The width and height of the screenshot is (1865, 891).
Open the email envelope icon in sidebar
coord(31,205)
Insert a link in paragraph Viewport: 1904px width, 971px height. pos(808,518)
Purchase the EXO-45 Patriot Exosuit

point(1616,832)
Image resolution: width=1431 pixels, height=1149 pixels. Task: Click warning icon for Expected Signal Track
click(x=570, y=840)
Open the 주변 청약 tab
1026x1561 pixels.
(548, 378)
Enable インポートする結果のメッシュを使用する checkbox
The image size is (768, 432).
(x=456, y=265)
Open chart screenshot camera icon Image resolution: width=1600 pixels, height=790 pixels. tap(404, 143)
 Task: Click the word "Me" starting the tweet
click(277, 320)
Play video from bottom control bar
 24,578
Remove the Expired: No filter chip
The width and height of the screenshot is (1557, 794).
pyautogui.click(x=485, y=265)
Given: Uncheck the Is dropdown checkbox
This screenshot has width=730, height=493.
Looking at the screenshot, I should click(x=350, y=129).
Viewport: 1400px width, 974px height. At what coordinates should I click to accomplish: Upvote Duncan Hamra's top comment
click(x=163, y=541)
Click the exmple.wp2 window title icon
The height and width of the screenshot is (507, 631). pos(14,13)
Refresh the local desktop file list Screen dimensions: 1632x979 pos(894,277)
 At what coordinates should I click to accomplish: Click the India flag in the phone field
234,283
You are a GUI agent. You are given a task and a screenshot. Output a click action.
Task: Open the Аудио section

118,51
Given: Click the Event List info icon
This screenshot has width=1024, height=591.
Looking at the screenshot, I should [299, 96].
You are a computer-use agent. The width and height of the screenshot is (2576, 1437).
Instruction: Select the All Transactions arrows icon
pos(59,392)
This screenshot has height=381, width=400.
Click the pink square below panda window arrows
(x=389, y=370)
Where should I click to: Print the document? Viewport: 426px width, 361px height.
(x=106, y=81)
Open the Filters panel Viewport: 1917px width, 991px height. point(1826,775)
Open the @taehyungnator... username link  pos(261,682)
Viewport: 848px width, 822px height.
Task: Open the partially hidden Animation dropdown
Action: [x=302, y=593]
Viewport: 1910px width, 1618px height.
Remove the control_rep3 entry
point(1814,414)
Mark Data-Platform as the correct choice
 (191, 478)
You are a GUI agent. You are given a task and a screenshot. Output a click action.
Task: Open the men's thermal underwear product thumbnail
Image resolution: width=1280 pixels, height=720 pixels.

**TASK DIRECTIONS**: Once the line with "Instruction: Select the" is located in the data above, repeat it and every later line through the end, exactly.

**ANSWER AREA**:
Instruction: Select the All Transactions arrows icon
pos(59,392)
This screenshot has height=381, width=400.
Click the pink square below panda window arrows
(x=389, y=370)
Where should I click to: Print the document? Viewport: 426px width, 361px height.
(x=106, y=81)
Open the Filters panel Viewport: 1917px width, 991px height. point(1826,775)
Open the @taehyungnator... username link  pos(261,682)
Viewport: 848px width, 822px height.
Task: Open the partially hidden Animation dropdown
Action: [x=302, y=593]
Viewport: 1910px width, 1618px height.
Remove the control_rep3 entry
point(1814,414)
Mark Data-Platform as the correct choice
 (191, 478)
You are a GUI agent. You are given a task and a screenshot. Output a click action.
Task: Open the men's thermal underwear product thumbnail
Image resolution: width=1280 pixels, height=720 pixels.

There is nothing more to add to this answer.